La encrucijada de la economía colombiana

La actual crisis por la que atraviesa el país y el mundo tiene tres aristas, la de la salud, la de la economía y la social,  interrelacionadas entre sí, de modo tal que la una sigue la suerte de las otras. El premio Nobel de Economía Amartya Sen lo ejemplifica muy bien: “si bien la presencia del virus mata gente, la ausencia de sustento también lo hace”. Dicho de otra manera, sin vida no hay economía y la plata para salvar vidas sale de la economía, son dos variables de una misma ecuación!

Estamos en medio de una encrucijada en la que, como lo dice el más reciente Informe del Programa Mundial de Alimentos de la ONU, “están en juego muchas vidas y muchos medios de subsistencia perdidos”. Y añade que “el COVID – 19 es potencialmente catastrófico para millones de personas que ya están pendiendo de un hilo” por la falta de empleo e ingreso.

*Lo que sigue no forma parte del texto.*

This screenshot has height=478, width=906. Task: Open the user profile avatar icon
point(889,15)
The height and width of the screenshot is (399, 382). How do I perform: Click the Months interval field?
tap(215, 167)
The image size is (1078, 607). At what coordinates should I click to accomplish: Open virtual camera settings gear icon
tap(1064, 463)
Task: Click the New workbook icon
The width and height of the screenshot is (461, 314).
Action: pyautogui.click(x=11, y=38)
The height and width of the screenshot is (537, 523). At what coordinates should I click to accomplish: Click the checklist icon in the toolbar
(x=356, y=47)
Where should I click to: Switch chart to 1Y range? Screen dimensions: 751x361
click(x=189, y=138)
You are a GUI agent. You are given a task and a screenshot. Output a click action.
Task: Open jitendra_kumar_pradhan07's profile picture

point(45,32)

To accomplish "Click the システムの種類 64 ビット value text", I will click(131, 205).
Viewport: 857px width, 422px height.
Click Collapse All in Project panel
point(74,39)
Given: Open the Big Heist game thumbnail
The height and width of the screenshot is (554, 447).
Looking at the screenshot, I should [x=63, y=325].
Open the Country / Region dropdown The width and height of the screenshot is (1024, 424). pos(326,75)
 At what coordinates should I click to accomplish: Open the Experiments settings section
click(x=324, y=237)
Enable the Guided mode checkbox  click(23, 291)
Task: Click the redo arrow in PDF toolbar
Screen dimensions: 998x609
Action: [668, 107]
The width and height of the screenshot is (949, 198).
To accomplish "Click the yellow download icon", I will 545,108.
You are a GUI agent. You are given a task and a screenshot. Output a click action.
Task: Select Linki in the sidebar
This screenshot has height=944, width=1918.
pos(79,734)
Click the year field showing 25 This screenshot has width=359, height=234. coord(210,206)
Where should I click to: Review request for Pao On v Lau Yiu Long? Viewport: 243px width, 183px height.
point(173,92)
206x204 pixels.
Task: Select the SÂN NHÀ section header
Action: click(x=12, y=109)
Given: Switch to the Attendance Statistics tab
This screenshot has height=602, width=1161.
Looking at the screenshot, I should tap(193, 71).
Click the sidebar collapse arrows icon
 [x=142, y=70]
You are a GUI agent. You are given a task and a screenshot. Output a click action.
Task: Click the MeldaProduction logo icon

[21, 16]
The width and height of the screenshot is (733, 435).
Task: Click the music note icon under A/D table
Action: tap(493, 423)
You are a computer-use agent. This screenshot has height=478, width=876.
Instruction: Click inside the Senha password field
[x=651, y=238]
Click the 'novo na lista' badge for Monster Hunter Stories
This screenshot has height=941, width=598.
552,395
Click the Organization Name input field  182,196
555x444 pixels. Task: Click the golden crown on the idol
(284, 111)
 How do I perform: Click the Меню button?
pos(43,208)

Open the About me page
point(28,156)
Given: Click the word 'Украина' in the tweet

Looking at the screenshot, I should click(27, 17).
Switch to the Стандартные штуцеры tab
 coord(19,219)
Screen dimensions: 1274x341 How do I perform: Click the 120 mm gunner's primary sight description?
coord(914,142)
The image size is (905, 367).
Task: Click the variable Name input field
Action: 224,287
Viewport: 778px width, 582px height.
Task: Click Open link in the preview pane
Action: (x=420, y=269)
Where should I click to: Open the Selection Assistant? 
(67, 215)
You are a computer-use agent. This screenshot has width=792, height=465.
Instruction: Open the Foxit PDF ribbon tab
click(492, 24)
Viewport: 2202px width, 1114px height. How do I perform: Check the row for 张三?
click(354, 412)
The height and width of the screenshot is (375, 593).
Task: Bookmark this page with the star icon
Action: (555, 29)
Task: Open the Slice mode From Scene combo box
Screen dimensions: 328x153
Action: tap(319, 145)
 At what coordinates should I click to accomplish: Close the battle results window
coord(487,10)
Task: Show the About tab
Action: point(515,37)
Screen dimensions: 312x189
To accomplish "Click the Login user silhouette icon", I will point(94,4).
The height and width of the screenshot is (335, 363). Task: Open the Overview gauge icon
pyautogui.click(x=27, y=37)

Siempre es bueno dar un vistazo hacia atrás, para saber de dónde venimos, porque, como lo afirma Humberto Eco, “si uno se entera de lo que ha pasado, muchas veces entiende lo que puede suceder”. A la hora de analizar la coyuntura actual, sobre todo en lo atinente al desempeño de las desastradas economía y las finanzas públicas, la línea del menor esfuerzo es endilgarle la causa y sus consecuencias a la pandemia del COVID-19.

Pero, la pandemia sólo sirvió de detonante y catalizador a la vez, toda vez que la economía global no había terminado de reponerse de la honda crisis financiera de los años 2008 y 2009. Entre tanto, las economías de Latinoamérica estaban en plena resaca, después de embriagarse con el largo ciclo de precios altos de los commodities, 2003 – 2012, para los productos mineros y 2003 – 2014 para el petróleo. De allí que, después de muchos años durante los cuales el promedio de crecimiento de la economía de la región se situaba por encima del crecimiento promedio de la economía global, se invirtieron los papeles y desde entonces su crecimiento ha estado por debajo de dicho nivel.

Mientras se navegaba con el viento a favor se logró bajar los deplorables índices de pobreza en la región. En Colombia particularmente, para el año 2003, casi el 59 % de las personas encuestadas se percibían pobres, mientras que en el 2016 este porcentaje disminuyó al 39,6 %. Pero, como lo que por agua viene por agua se va, en el año 2008 se revirtió esta tendencia al pasar del 26.9% en 2017 al 27% en 2018, 190.000 habitantes cayeron en la trampa de la pobreza. Además, un logro muy importante como fue que el porcentaje de clase media, 31%, superara el porcentaje de pobreza, el 40% de ella se tornó vulnerable, con un pie en la clase media y el otro pie en la pobreza.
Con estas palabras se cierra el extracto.